Adattato dal romanzo di Camille DeAngelis del 2015 da David Kajganich, consueto collaboratore di Luca Guadagnino (che ha anche scritto A Bigger Splash e Suspiria), Bones and All si presenta con molte facce: a volte come un romanzo di formazione dai toni lirici, in altre sequenze come un pittoresco “road movie” (la cinematografia sgranata e screziata dal sole di Arseni Khachaturan è spesso affascinante); ma per la maggior parte del tempo è un film horror, decisamente sopra le righe e con surrettizie velleità sociopolitiche (in un cameo di un filmato d’archivio appare pure un famoso ex sindaco di New York che nega la validità delle ultime elezioni presidenziali).

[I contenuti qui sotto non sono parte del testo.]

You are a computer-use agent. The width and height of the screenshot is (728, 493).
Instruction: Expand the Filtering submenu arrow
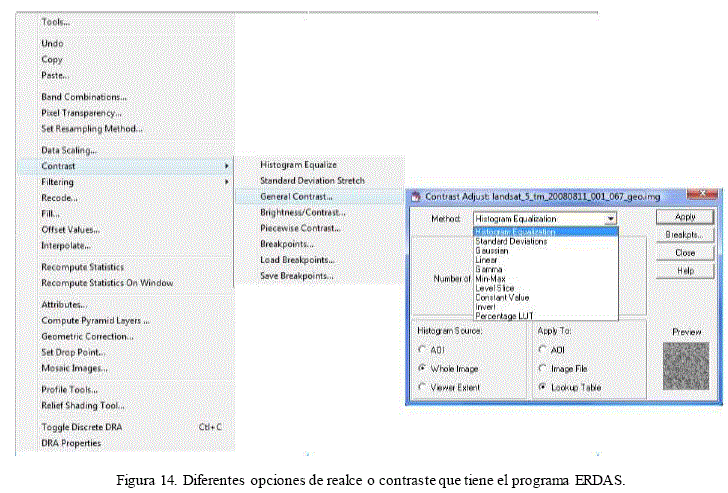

Le seducenti scene di apertura ricordano lo stile estetizzante di Chiamami col tuo nome: siamo in una piccola città americana negli anni 80; la liceale Maren Yearly (Taylor Russell) è un classico modello di goffaggine legata alla giovane età, una ragazza che vuole uscire dal suo guscio di timidezza ma ha bisogno di una piccola spinta. Quando una delle compagne di classe la invita a un pigiama party, le si presenta l’occasione perfetta per superare le sue paure adolescenziali.

Ci sono alcune cose che insospettiscono però, come il modo in cui Maren si trova un po’ troppo a disagio con la sua amica, o il momento in cui il padre di Maren, Frank (André Holland), chiude a chiave la porta della sua camera da letto, come se la figlia fosse un animale selvatico. L’atmosfera calma e tranquilla cambia davvero quando Maren esce di soppiatto per recarsi al pigiama party, con una sorta di furtiva istintività. Quando arriva a casa dell’amica, trova ragazze vivaci e dalla sensualità che Guadagnino come sempre ama rappresentare. Non sorprende, quindi, vedere Maren che si mette in bocca il dito dell’amica… almeno finché lo divora fino all’osso. Perché Maren è una persona normale sotto tutti gli aspetti, tranne che per la sua smania di mangiare carne umana. Per gran parte della sua vita lei e suo padre sono stati itineranti, dal momento che il genitore (che evidentemente sapeva) non poteva prevedere quando sarebbero emersi i bisogni famelici della figlia. Inizialmente sembra che ci venga presentata la storia di un padre che si sposta di luogo in luogo con la mostruosa ma amata figlia, per poter ogni volta ricominciare da capo. Ma Frank esce rapidamente dal gioco; come spiega in una registrazione su una audiocassetta che le lascia sul tavolo, il peso degli appetiti di Maren è troppo da sopportare, anche per un amorevole padre. La abbandona lasciandole dei soldi e il suo certificato di nascita, in modo che possa da sola trovare la madre da tempo assente e dalla quale sembra aver ereditato le sue brame cannibali.

Il lungo primo incontro di Maren con un altro “mangiatore”, Sully (Mark Rylance), ha l’aspetto di una specie di dramma teatrale dell’assurdo, mentre le sue frequenti avventure con il cattivo ragazzo cannibale più vicino alla sua età e dalle le abitudini bisex, Lee (Timothée Chalamet), ha un tono emo-romantico che vorrebbe essere un ritratto dell’angoscia adolescenziale (reale o metaforica) con una miscela che però risulta strana e poco efficace: né la Russell né lo Chalamet vestito da punk straccione fanno molto di più che parlarsi gentilmente e mettersi in posa in modo da essere attraenti, anche quando sono coperti dalla testa ai piedi di schizzi di sangue, sebbene quest’ultimo mostri lampi di quella spavalderia già mostrata in Chiamami col tuo nome, come quando si agita e danza, dopo il fiero pasto, al suono del rock di Lick It Up dei KISS.

Entrambi i protagonisti accusano però il confronto con gli attori più anziani che tendono a rubar loro la scena: Michael Stuhlbarg, che interpreta un antropofago inverosimilmente giocherellone, accompagnato da un’altra figura stravagante interpretata dal regista David Gordon Green. Un’eccentrica Chloë Sevigny fa capolino per una sequenza cruciale, mentre Jessica Harper (già in Suspiria), come una vecchia di periferia rivela un legame segreto con Maren. Ma è Rylance il principale imputato, recitando in modo impressionante un predatore dall’abbigliamento bizzarro che sembra uscito da un’inedita e inquietante fiaba dei fratelli Grimm.

Due premi a Venezia (coppa Marcello Mastroianni come miglior attrice emergente a Taylor Russell e Leone d’Argento per la Regia a Guadagnino), il film è più volte stato presentato come una ricca metafora della condizione giovanile e del sentirsi differenti in una società conformista. Molto più prosaicamente, ci sembra che sia un pregevole esempio di film horror, con un bel cast e un’ottima fotografia, ma pur sempre un film di genere.